The world’s first clinic for a little-known genetic disease that leaves thousands of men infertile has opened in London.
Klinefelter syndrome occurs when men are born with an extra X chromosome. It can cause childhood developmental problems and result in them growing breasts, having smaller genitals and struggling to grow facial hair.
The disease, which affects about one in 660 men, also increases the risk of cardiovascular disease, type-2 diabetes and some cancers.
The new clinic, at Guy’s Hospital near London Bridge, offers a “one-stop shop” by bringing together all the medical specialities involved in a patient’s treatment — fertility experts, geneticists, endocrinologists and psychological support.

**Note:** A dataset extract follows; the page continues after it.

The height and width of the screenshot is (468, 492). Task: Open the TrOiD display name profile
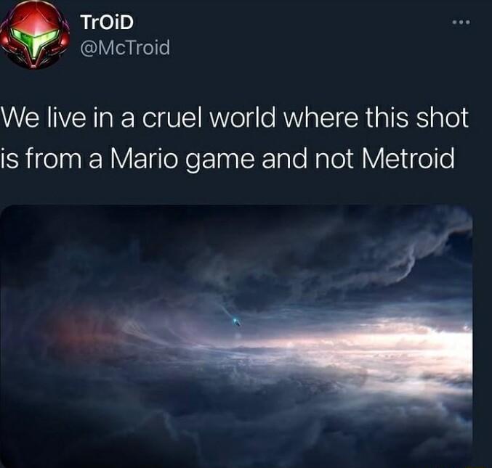107,22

The aim is for quicker diagnoses, to cut the number of clinics patients need to attend and reduce waits for treatment. Some men only discover they have the syndrome when they struggle to become fathers.

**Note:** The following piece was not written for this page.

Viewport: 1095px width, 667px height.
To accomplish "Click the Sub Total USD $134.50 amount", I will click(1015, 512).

There is no cure but it can be treated with testosterone replacement therapy. IVF can help them to conceive.
Dr Tet Yap, consultant urologist at Guy’s and St Thomas’ NHS trust, said the new service would mean patients receiving treatments quicker.
“Men can suffer for years with the condition before they receive a diagnosis, which can be extremely distressing and cause prolonged pain,” he said. Henry Mitchell, 30, from Clapham, was diagnosed with Klinefelter syndrome last year after experiencing symptoms for more than a decade.
He said: “I first noticed symptoms when I was a teenager. I became aware that my body wasn’t developing in the same way as other teenage boys.
“I struggled to grow facial hair and I had poor muscle tone for someone who is genetically male. I felt very conscious at the time but my GP didn’t think there was anything to worry about.
“In my late twenties I started to experience pain in my testicles. This time my local GP took the issue more seriously but he was uncertain about the cause.
“After a series of tests I was eventually referred to an endocrinologist who thankfully suspected Klinefelter syndrome but the whole process took around 18 months to diagnose.
“Getting a diagnosis was a huge relief. The service at the hospital has been brilliant. Klinefelter syndrome is a very complicated condition so it’s great having all the medical appointments I need on the same day under one roof.”